Raakilipaatu is a 2007 Malayalam film starring Jyothika, Sharbani Mukherjee, Tabu and Lakshmi. The music was composed by Vidyasagar. The film was directed by Priyadarshan.The film's story is loosely based on the 1999 Marathi film Bindhaast written by Chandrakant Kulkarni. The film had a delayed release in 2007 and was shot in Tamil as Snegithiye (2000).

Plot
Best friends Josephine and Radhika are carefree pranksters at a prestigious ladies' college. They stay up late, break rules and wreak havoc at their hostel, much to their lecturers' annoyance. They also form a rivalry against Gita, the college queen bee. Malathi, Radhika's aunt, wants her niece to complete her studies, so that she can take over her late parents' multi-million business. In order to straighten Radhika out, Malathi arranges for her to get married.

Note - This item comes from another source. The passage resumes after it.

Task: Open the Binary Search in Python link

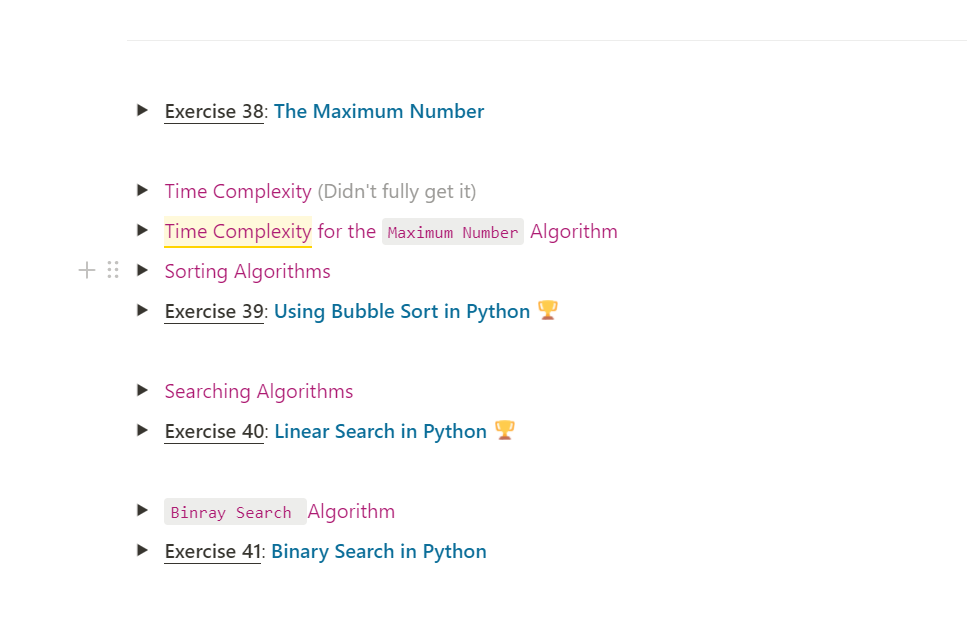Action: coord(378,551)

At this point, Josephine and Radhika are introduced to Gayathri, a fiercely independent and strong police officer and an alumnus of their college. During an event at the college, Gayathri explains how women in the country lose their independence and livelihood after getting married. Convinced that they should avoid marriage as long as possible, Josephine and Radhika pretend that Radhika has a boyfriend from overseas, named Ramesh, in order to avoid Malathi from arranging anymore suitors. However, this fantasy takes a whole new turn, when an actual person named Ramesh calls and sends Radhika letters, claiming to be her boyfriend. To end this nuisance, Josephine and Radhika invite Ramesh to their hostel during the college dance program and plan to trick him into blurt out the truth. Josephine instructs Radhika to bring her aunt's guns for their safety.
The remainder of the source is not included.